The lat/long coordinates are measured by GPS with a degree precision of 12 mm (though not necessarily accurate to within 12 mm of the target). This is all well and fine save for the thorny problem that these coordinates are not representative of the true lat/longs of objects of points of interest (PoI) contained within this image. This is not an easy problem to tackle, nor would a working solution ever be trivial because the most crucial piece of information needed is missing: how far a PoI is from the camera. Knowing this piece of information, one could easily arrive at an algorithmic solution. However even human observers can sometimes find it difficult to ascertain exactly how far away a thing is from the camera.

One thing we humans do have going for us though, is a built-in prior that shines a little context on the problem. We know a sign is roughly x meters away because we have a rough idea of how large road signs are in real life. However without a sense of scale guiding our judgement as in the picture below, even we would be at a loss.

How big is this rock? Can you tell without context?
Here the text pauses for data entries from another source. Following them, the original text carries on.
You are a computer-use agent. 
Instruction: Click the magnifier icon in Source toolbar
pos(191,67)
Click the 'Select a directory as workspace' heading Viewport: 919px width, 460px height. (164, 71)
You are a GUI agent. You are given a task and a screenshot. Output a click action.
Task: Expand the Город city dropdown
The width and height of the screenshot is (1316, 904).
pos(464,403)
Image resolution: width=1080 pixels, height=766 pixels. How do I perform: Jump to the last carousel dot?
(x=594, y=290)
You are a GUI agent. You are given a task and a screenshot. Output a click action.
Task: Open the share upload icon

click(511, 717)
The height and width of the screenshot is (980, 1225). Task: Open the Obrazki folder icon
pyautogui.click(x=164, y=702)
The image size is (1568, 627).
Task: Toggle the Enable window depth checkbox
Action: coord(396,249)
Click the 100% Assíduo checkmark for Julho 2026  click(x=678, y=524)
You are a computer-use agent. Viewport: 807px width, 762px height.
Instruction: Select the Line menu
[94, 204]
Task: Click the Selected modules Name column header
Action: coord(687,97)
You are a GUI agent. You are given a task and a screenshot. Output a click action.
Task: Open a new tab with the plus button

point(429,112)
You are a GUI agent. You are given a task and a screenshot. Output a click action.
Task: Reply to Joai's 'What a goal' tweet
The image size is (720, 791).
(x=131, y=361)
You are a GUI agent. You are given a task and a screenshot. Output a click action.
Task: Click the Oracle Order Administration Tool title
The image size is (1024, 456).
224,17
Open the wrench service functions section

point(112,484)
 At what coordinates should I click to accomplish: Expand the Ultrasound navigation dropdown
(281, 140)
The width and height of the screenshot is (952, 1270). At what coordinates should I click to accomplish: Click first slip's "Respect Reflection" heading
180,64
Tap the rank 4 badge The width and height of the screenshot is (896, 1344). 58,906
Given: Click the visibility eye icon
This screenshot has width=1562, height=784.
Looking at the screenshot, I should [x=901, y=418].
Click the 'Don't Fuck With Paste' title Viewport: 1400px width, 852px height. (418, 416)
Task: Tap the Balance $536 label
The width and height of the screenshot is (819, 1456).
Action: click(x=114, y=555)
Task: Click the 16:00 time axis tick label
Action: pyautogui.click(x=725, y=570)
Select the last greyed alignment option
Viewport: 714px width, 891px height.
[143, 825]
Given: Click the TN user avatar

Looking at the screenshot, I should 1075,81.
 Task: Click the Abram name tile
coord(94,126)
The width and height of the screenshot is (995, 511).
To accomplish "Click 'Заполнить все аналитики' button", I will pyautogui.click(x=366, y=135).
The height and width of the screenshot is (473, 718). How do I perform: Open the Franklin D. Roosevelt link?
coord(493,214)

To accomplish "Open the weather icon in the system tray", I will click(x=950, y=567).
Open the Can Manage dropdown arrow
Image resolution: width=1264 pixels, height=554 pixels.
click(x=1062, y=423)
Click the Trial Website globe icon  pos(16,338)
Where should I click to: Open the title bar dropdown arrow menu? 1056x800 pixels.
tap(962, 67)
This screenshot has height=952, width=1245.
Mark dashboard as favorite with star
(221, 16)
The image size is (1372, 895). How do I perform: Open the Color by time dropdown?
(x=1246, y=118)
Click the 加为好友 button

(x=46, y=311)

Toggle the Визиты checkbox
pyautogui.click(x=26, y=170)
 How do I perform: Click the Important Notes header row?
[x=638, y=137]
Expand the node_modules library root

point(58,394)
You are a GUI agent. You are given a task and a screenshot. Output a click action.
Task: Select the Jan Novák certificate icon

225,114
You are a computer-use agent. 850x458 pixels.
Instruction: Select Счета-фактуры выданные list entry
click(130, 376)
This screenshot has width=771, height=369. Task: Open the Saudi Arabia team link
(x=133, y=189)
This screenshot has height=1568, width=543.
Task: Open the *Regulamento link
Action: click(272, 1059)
This insight into how we humans judge distance gives us a starting point into tackling the problem of distance inference, if only we could determine how large an object is in physical space. A naive approach to this problem should be immediately obvious: simply perform classification on signage to a reasonable degree of granularity, and then assign a physical size to each sign class. Fortunately, the Federal Highway Administration has made publicly available a Manual on Uniform Traffic Control Devices (MUTCD) which precisely delineates the dimensions of each class of signs. The downside to this is that the regulation on dimensions of certain text signs such as destination signs (D1–3) and jurisdictional boundary signs (I-2) are only accurate to within a certain range or are only semi-bounded with no upper limit restrictions on size.

Nonetheless this gives us something to work with, and we can now quite accurately determine the physical sizes of non-text signs such as warning signs, speed limit signs, state route markers and mile markers. With this information, the distance of the sign from the camera can easily be calculated using similar triangles:

How to infer the distance an object is away from the camera (F) from focal length (f) and the size of the image on the CCD censor. Once this distance is found, simply figure out the angle between the object and the image bisector to obtain the necessary information for inferring the lat/long of the object.

Finally, we must also take into account auxiliary information such as the bearing of the camera, which is made up of the bearing of the vehicle and camera yaw. We will for now, not consider other parameters such as camera pitch and roll and how they would contribute to changes in inferred distance.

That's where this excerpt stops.